Saturday, November 6, 2010

Becnel Blade Runner

Blade Runner, directed by Ridley Scott, is set in a decaying 2019 Los Angeles. Rick Decker (Harrison Ford) is a reluctant blade runner ( replicant hitman). When four replicants escape to earth to find their creator(Tryell Corporation) to extend their short life span of 4 years, Rick is sent to track them down and retire (terminate) them. While the "little people" or the non-cops/ non- Tyrell Corporation are treated as secondary citizens, the replicants are the lowest of the low. They are not considered human; they are considered machines, or lower life forms. When talking to Rachel (Sean Young), a Tryell employee who we later find out is a replicant because of Decker's replicant detector test, Decker says, " A replicant is like any other machine: a benefit or a hazard. If it is a benefit, it is none of my business." According to W.A. Senior's article "Blade Runner and Cyperpunk Visions of Humanity", "Replicants were built to be human in almost every way, yet they are denied human status, like many of the others who cannot quality for off-world placement, in a technologically racist society that views them as disposable slaves." They are not supposed to have feelings or have attachments to memories, but Roy Batty (Rutger Hauer), the leader of the rogue replicants, has more emotions, feelings, and appreciation for life than Decker.
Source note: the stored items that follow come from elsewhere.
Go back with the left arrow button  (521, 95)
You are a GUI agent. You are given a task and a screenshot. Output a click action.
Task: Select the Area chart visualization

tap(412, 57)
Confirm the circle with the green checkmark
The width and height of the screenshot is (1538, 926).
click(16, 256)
Blade Runner is based on Philip K. Dick's Do Androids Dream of Electric Sheep?. Some of the main questions that Dick evokes in his novels, are " what does it mean to be human?; what are the boundaries of humanity?; how human or humane are humans?; and when androids/ replicants and humans meet, how can one tell them apart?" In the film, they ask the suspected replicants questions while their pupils are monitored. This test is the only "exact" measure used to determine if they are a replicant, because to the naked eye replicants look and act just like humans. The only difference is replicants are created and have a 4 year life span. "Blade Runner insinuates a wide range of constantly metamorphosing humanities from the regressive street rats to the superhuman replicants: 'Eventually all the boundaries are blurred between the master and slave, hunter and hunted, hero and villain, the animate and inanimate, the human and the non human' (Francavilla 8)." Instead of working together towards advancement, the humans and blade runners (excluding Rick) would rather terminate the "problem" of the replicants. The value of the replicant's life takes a back seat to the fear of the humans.
In Blade Runner, fear is a motivator and the lack of choice for the replicants proves fatal for them. They would love to live a full life, but they were given no choice, just 4 years.